* **Aangeleverde tekst**:
# # # #

De batterij
Lees de volgende waarschuwingen in "Voor uw veiligheid" (Aviii-x) voor het gebruik en volg ze op.
• Controleer het batterijniveau voordat u de camera gaat gebruiken en laad de batterij zo nodig op.
Verwijder de batterij uit de lader zodra ze volledig is opgeladen. Doet u dat niet, dan is dat nadelig voor de
prestaties van de batterij. Neem waar mogelijk een volledig geladen reservebatterij mee wanneer u
beelden wilt maken van belangrijke gebeurtenissen.
• Gebruik de batterij niet bij een omgevingstemperatuur onder 0 °C of boven 40 °C.
• Laad de batterij binnenshuis op bij een omgevingstemperatuur van 5 °C tot 35 °C voor u ze gebruikt.

# # # #

* **Geëxtraheerd materiaal**:
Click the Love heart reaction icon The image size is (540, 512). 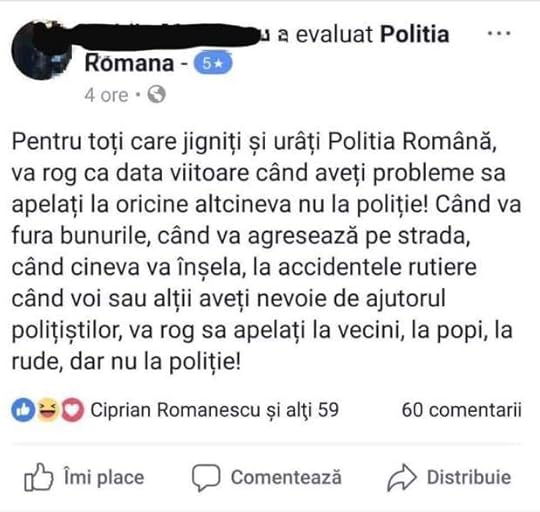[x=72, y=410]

# # # #

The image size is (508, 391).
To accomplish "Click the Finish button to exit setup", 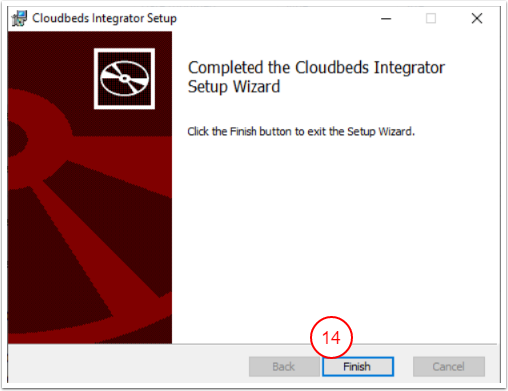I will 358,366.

# # # #

* **Opdrachtdoel**: Neem de tekst over de batterij hierboven woord voor woord over, van begin tot eind.

* **Het antwoord**:
De batterij
Lees de volgende waarschuwingen in "Voor uw veiligheid" (Aviii-x) voor het gebruik en volg ze op.
• Controleer het batterijniveau voordat u de camera gaat gebruiken en laad de batterij zo nodig op.
Verwijder de batterij uit de lader zodra ze volledig is opgeladen. Doet u dat niet, dan is dat nadelig voor de
prestaties van de batterij. Neem waar mogelijk een volledig geladen reservebatterij mee wanneer u
beelden wilt maken van belangrijke gebeurtenissen.
• Gebruik de batterij niet bij een omgevingstemperatuur onder 0 °C of boven 40 °C.
• Laad de batterij binnenshuis op bij een omgevingstemperatuur van 5 °C tot 35 °C voor u ze gebruikt.